* **Exercise description**
Your job with the data below is to output exactly the lines from the one holding "Image resolution: width=334, height=2576." down to the one holding "Latin America (49, 2160)", both included, and no others.

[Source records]
-- -- --

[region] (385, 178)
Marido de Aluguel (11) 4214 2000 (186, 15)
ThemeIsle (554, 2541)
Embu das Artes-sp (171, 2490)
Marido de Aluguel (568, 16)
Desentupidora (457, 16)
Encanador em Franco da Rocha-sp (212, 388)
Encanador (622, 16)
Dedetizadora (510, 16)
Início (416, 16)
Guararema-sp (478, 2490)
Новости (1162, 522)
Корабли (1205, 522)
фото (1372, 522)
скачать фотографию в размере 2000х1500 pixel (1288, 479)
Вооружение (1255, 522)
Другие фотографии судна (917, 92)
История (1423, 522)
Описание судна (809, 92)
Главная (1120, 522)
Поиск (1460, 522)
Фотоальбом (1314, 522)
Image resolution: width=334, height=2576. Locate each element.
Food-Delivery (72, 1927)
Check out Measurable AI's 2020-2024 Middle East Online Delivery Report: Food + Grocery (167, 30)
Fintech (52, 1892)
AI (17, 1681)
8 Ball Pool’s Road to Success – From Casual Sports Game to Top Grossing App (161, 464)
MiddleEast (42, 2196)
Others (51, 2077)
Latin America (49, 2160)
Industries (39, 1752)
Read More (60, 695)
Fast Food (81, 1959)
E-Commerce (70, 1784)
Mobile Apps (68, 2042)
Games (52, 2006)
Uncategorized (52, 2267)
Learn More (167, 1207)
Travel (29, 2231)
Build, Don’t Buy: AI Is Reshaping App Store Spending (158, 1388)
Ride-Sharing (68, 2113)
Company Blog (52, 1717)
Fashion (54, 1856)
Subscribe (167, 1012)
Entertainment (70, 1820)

-- -- --

* **Answer to this task**
Image resolution: width=334, height=2576. Locate each element.
Food-Delivery (72, 1927)
Check out Measurable AI's 2020-2024 Middle East Online Delivery Report: Food + Grocery (167, 30)
Fintech (52, 1892)
AI (17, 1681)
8 Ball Pool’s Road to Success – From Casual Sports Game to Top Grossing App (161, 464)
MiddleEast (42, 2196)
Others (51, 2077)
Latin America (49, 2160)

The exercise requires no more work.